Biotie Considers Developing Alzheimer’s Drug on Its Own

Biotie Therapies Oyj (BTH1V), the developer of an anti-alcoholism medicine with H. Lundbeck (LUN) A/S, may forgo a partnership for an experimental Alzheimer’s drug following positive data on a U.S. treatment that uses a similar mechanism.

Biotie, which has been in talks with several drugmakers to cooperate on its SYN120 product, is reconsidering the strategy after Acadia Pharmaceuticals Inc. (ACAD) reported success in late-stage studies of the pimavanserin treatment for Parkinson’s disease- related psychosis, Chief Executive Officer Timo Veromaa said in an interview in London. Keeping the drug could eventually yield more revenue for Biotie, he said.

SYN120 is designed to improve cognition in Alzheimer’s patients by blocking 5-HT6 receptors in the brain, which results in increased concentrations of acetylcholine and glutamate, chemicals that aid learning and memory processes, according to Turku, Finland-based Biotie. SYN120 also has the ability to block the 5-HT2A receptor, which Acadia’s pimavanserin targets, Veromaa said.

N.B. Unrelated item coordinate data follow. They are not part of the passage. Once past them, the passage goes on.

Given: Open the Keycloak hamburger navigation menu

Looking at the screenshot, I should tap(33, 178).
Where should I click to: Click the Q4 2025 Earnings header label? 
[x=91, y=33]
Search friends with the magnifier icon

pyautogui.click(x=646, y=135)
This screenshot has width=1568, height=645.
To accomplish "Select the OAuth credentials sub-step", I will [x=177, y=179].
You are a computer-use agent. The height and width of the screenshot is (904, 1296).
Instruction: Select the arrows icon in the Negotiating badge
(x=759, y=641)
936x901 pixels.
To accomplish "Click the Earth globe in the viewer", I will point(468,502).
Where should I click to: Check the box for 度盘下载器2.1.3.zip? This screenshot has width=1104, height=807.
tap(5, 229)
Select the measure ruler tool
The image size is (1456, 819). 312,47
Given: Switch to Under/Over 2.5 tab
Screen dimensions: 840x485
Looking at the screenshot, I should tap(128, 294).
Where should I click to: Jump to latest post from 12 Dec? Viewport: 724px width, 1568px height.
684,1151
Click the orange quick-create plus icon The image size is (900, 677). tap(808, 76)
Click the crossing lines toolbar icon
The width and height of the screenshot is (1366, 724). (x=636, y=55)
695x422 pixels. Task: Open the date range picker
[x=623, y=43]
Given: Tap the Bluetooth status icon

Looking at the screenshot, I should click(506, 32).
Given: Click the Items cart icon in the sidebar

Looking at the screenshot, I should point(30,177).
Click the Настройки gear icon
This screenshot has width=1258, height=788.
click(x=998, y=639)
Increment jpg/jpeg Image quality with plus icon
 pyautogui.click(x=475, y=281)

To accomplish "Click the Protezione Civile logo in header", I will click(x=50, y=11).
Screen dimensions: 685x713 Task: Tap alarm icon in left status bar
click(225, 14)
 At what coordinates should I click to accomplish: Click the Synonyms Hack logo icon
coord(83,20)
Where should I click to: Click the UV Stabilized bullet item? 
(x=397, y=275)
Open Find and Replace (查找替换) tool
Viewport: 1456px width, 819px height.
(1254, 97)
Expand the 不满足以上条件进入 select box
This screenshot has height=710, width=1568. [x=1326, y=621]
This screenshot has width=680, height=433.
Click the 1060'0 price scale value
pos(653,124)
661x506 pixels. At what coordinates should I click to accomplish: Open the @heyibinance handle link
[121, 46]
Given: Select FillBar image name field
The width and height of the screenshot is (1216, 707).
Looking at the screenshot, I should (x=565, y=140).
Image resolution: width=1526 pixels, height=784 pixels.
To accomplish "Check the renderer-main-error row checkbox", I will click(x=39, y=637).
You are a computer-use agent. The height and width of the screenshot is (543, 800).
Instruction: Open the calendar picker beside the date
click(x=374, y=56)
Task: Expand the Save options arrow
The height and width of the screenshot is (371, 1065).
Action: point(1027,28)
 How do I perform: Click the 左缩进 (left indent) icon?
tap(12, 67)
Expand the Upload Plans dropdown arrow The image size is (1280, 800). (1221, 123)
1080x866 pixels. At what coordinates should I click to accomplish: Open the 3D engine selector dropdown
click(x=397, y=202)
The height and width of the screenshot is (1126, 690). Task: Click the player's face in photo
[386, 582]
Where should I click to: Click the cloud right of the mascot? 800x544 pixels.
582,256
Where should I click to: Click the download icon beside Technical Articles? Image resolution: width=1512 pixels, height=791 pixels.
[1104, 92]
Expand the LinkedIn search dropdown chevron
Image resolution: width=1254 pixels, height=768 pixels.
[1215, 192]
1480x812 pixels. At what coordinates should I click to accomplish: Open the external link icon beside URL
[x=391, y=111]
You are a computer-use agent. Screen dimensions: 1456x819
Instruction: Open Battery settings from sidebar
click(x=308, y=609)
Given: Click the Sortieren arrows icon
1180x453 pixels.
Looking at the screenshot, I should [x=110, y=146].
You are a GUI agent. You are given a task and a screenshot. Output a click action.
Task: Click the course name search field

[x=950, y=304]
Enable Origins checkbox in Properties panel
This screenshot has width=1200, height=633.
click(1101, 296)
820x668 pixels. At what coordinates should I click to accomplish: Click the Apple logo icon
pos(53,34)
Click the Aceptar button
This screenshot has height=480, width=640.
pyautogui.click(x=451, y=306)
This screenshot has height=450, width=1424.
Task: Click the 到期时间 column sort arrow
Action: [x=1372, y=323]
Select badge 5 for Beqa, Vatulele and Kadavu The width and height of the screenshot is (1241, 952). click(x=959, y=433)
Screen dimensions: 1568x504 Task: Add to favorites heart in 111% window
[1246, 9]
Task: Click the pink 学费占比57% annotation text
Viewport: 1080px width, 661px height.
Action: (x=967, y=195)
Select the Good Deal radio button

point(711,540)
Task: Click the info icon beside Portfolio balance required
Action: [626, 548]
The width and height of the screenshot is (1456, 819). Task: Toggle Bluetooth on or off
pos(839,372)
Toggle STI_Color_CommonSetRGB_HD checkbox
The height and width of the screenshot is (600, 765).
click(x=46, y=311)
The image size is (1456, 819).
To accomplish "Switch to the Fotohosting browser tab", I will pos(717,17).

“This has led to an internal debate as to whether this is a compound that we should rather hold onto and develop on our own,” Veromaa said. “In today’s market, just licensing out is not the value proposition that the big-ticket investors are looking for.”

Acadia’s Jump

Acadia’s stock price has more than doubled since Nov. 26, the day before the San Diego-based drugmaker released results from the pimavanserin trial. The company said on Dec. 12 that it raised an additional $86 million in a share sale to fund completion of late-stage clinical tests without a partner.

Biotie’s SYN120 may have commercial potential for use by a subset of patients with Parkinson’s disease or schizophrenia, in addition to relieving Alzheimer’s, Veromaa said in the Jan. 18 interview. Biotie will decide how to proceed by the end of the first half, he said.

“The company is now at a stage, with a substantial cash balance and a number of very late-stage successfully partnered programs, where taking more of the development in house should bring more rewards,” said Otello Stampacchia, managing partner of Omega Funds and a Biotie investor.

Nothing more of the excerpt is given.